Simbol visi dan pencerahan.

Kisah Rasul 22:17 - Pertobatan Paulus

"Dan ketika aku kembali ke Yerusalem, ketika aku sedang berdoa di dalam Bait Suci, aku mengalami suatu penglihatan,
dan aku melihat Dia berkata kepadaku: Segeralah pergilah dari Yerusalem, sebab kesaksianmu tentang Aku tidak akan diterima di sini."

Kisah Para Rasul pasal 22 mencatat salah satu momen paling transformatif dalam sejarah Kekristenan: kesaksian Paulus tentang bagaimana ia beralih dari penganiaya menjadi rasul Kristus. Ayat ke-17, yang tercatat dalam narasi Paulus sendiri saat ia berbicara kepada orang banyak di Yerusalem, memberikan gambaran sekilas tentang pengalaman spiritual mendalam yang membentuk misi pelayanannya.

Peristiwa ini terjadi setelah perjalanan panjang Paulus dalam menganiaya orang-orang Kristen. Pertemuannya dengan Yesus yang bangkit di jalan menuju Damsyik telah mengubah hidupnya secara radikal.
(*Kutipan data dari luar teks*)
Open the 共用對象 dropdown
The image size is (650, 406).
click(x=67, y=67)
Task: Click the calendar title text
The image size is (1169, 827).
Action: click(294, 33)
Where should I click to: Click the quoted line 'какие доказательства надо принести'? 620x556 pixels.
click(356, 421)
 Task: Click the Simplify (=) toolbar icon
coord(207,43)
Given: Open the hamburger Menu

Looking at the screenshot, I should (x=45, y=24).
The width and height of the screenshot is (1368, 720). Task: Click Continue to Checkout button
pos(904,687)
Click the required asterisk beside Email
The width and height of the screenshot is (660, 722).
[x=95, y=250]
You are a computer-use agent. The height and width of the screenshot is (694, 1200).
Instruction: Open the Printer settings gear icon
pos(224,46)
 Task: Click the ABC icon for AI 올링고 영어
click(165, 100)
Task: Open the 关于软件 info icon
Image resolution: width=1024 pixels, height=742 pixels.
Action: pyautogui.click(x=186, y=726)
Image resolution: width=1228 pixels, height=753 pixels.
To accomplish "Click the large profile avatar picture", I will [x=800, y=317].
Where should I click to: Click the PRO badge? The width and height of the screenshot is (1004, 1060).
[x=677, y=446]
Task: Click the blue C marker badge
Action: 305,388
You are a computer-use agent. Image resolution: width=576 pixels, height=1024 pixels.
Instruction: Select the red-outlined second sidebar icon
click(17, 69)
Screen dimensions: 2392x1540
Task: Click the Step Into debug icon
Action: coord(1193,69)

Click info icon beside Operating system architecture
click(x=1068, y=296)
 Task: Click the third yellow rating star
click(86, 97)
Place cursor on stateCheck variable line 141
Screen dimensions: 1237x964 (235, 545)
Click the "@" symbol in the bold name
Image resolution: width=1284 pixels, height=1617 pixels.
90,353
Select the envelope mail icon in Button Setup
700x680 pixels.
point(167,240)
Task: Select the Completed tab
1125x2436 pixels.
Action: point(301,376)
Namun, meskipun pertobatan telah terjadi, masih ada proses pemahaman dan penegasan yang berkelanjutan mengenai panggilannya. Ayat 22:17 ini menggarisbawahi bahwa bahkan setelah mengalami penglihatan agung di jalan, Paulus perlu kembali meneguhkan panggilannya dan menerima arahan lebih lanjut dari Kristus sendiri.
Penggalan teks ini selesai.